Tuesday, December 23, 2008

Pre-trip anxiety

The time between now and my departure on Jan. 1 is infinitely shortening, and I feel a (not uncommon, I hope) mixture of excitement and worry. On one hand, I will be living in France and exploring Europe, something I've always, always wanted to do, more than typed-up words can express. On the other, I will be in a country whose first native language is not my own and where there is a distinct lack of all my close friends and family. What if I don't make friends? What if I can't remember the word for hairdryer? (Actually, I don't even know the word for hairdryer to begin with.)

I was really nervous about that, especially considering I'm the only one going on my program, possibly because of the tumbling economy, possibly because Geneseo's programs are small anyway and it just happens I was the only one who felt like gallivanting in the south of France this particular time around. So, there aren't even other college students I can forge a friendship with based on our common study abroad program. But Montpellier is full of other students, I hear. The friends will come, people say. That is some comfort.

And furthermore, I was thinking about my worries and I feel like some of them might be rooted in that strange phenomenon of actually doing what you set out to do. Because so many times I have thought up trips in my head, planned out destinations, looked on maps for places to go and adventures that lay somewhere else. I rarely go through with a set plan of action, though, whether it be from lack of funds to an absence of travel companions or my own disappearing motivation to follow through.
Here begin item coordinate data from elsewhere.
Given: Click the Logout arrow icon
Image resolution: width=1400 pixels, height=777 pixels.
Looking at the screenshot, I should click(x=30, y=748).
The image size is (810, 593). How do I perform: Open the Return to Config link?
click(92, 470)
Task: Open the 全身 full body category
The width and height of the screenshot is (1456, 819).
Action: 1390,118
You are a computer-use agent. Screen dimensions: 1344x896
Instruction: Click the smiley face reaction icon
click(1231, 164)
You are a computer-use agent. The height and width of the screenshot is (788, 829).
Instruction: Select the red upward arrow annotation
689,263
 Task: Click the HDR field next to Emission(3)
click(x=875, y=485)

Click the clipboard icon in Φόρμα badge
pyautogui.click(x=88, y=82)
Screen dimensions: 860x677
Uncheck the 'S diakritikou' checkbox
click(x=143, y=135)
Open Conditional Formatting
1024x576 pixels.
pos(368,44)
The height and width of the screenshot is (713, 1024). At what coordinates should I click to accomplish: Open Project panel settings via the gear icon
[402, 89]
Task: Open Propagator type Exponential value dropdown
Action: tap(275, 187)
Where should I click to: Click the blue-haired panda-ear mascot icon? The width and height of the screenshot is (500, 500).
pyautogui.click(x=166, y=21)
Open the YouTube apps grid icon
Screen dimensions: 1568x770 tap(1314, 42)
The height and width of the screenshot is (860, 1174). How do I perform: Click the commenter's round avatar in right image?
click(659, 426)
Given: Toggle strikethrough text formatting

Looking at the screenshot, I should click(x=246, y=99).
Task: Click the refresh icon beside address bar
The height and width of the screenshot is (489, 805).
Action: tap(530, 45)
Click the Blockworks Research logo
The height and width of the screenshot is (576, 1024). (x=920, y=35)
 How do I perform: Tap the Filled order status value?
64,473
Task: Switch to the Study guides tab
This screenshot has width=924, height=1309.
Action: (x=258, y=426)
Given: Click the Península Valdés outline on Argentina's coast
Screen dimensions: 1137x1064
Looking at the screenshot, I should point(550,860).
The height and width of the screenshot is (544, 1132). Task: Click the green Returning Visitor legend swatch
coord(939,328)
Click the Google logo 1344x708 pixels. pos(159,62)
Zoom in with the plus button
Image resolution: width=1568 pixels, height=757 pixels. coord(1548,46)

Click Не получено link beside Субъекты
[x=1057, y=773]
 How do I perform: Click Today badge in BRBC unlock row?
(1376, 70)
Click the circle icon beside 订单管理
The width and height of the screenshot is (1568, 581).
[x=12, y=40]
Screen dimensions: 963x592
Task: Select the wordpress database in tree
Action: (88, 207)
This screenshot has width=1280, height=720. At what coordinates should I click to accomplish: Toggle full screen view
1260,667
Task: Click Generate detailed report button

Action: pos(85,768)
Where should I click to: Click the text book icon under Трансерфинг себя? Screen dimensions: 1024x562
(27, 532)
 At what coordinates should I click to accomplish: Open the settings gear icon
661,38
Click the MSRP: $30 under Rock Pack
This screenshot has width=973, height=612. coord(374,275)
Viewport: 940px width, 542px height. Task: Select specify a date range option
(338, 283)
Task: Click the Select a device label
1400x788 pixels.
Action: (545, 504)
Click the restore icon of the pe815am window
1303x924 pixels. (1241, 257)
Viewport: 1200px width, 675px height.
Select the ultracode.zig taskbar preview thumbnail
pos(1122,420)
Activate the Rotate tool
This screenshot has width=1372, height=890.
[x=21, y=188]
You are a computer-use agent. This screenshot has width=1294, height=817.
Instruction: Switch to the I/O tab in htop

But now, by some miraculous order of the universe, I sat through all the paperwork and money issues and here I am, with a student visa and a plane ticket. And when I consider all the things I could be worried about now, it doesn't compare with how unquestionably pumped I am for this trip.

Tuesday, December 9, 2008

Leaving, Part I

Slightly warmer weather made a spur-of-the-moment walk outside bearable, and I spent it wandering streets and thinking.
I hope it's a good sign that everything is going really well just as I'm about to leave the country. This whole semester has been overwhelmingly nice and the past week or so in particular - the conversations, the all-nighters, the quieter nights at home - has made it extra hard to willingly get up and leave Geneseo. I'm hoping that it means I'm not ready to leave this place forever, not yet, and that there's people here who will be happy to have me back.
Friendships have been made and strengthened and weakened this semester, as always, and it continually surprises me how I can feel so attached now to someone who was generally a stranger four months ago. But I guess it should be a comfort...soon, instead of people I see on a regular basis in class or around campus buildings, I'll be seeing new (French!) people, new people to add to a list of mutual attachment.
But still, I hate goodbyes.

Monday, December 8, 2008

The First Entry

This will be a chronicle of my spring 2009 semester in Montpellier, France - four months as I try to make friends, explore, become better at French, and get to know a new city an ocean away from everything I know. This is partially for my own benefit, and partially for ENG 399: Travel Writing, a directed study under English professor Rachel Hall at SUNY Geneseo. I don't leave until Jan. 1, 2009...I'll update more then, and with pictures, naturally.